December 28, 2022
Maria Bartuszová: Immortalizing the fragile and fleeting
Paula Latiegui

The Tate Modern Museum presents for the first time pieces that have never been seen before in the UK by the artist Maria Bartuszová

Until June 25th, 2023, the exhibition ‘Maria Bartuszová’ will be on view at the Tate Modern Museum, where fifty of the artist's delicate plaster works will be on display, along with bronze casts and aluminum reliefs.

It was in the 1960s that Bartuszová began her characteristic "gravistimulated casting" technique. She and her husband had recently left Prague due to the political situation, where she had studied ceramics and porcelain at the Academy of Arts, Architecture and Design in the city, and while playing in her new studio with her daughter, pouring plaster into balloons, she was enraptured by the pure and rounded result.

While playing in her new studio with her daughter, pouring plaster into balloons, she was enraptured by the pure and rounded result.

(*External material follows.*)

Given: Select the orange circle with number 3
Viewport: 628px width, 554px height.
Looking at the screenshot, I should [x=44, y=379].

Her pieces began to reflect small, fragile and fleeting things like dandelion seeds, ripples of water, raindrops or nests. In her notes she wrote "I would love to make more things directly with the outdoors, in the field, to organically connect my work with nature”.

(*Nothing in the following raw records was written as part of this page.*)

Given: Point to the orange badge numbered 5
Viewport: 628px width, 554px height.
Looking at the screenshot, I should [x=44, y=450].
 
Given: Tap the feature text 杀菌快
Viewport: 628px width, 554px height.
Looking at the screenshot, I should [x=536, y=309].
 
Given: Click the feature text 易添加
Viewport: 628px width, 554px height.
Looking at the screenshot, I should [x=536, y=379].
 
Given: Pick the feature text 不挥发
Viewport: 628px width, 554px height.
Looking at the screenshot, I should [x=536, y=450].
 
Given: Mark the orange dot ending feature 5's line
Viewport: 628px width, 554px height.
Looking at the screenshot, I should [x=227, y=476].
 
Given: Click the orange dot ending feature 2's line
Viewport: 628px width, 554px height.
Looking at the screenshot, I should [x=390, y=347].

Maria Bartuszová. "Homage to Fontana II", 1987. Plaster relief, 150 × 120 × 30 cm. Photo: Tate Museum. © Michael Brzezinski

Among her works we can highlight "Homage to Fontana II", an amusing wink to Luciano Fontana who was part of her references along with Henri Moore or Constantin Brâncuşi, in which a breast emerges from the mythical rupture that marks the artist in his canvases. "Tree" in which the branches of a plum tree in Bartuszová's garden are enveloped by plaster ovoids. Or "First and Second Sculpture Symposium", made in collaboration with Gabriel Kladek, for blind children at the Elementary School for Blind and Partially Sighted Children in Levoča in 1976 and 1983, as the artist made sculptures intended to be held and touched that have been used as tools in workshops for blind children.

First and Second Sculpture Symposium. Photo: Tate Museum. © Gabriel Kladek

From the 1980s onwards her art took a new direction after his divorce, which she explained in writing “Ropes, cables, hoops, which sometimes tie up round shapes, can be a symbol of relationships between people. or of limited possibilities, or possibilities that limit what is alive. It can be illness, stress, and relations between what is alive and what is already limited by the existence”. 

The artist made sculptures intended to be held and touched that have been used as tools in workshops for blind children.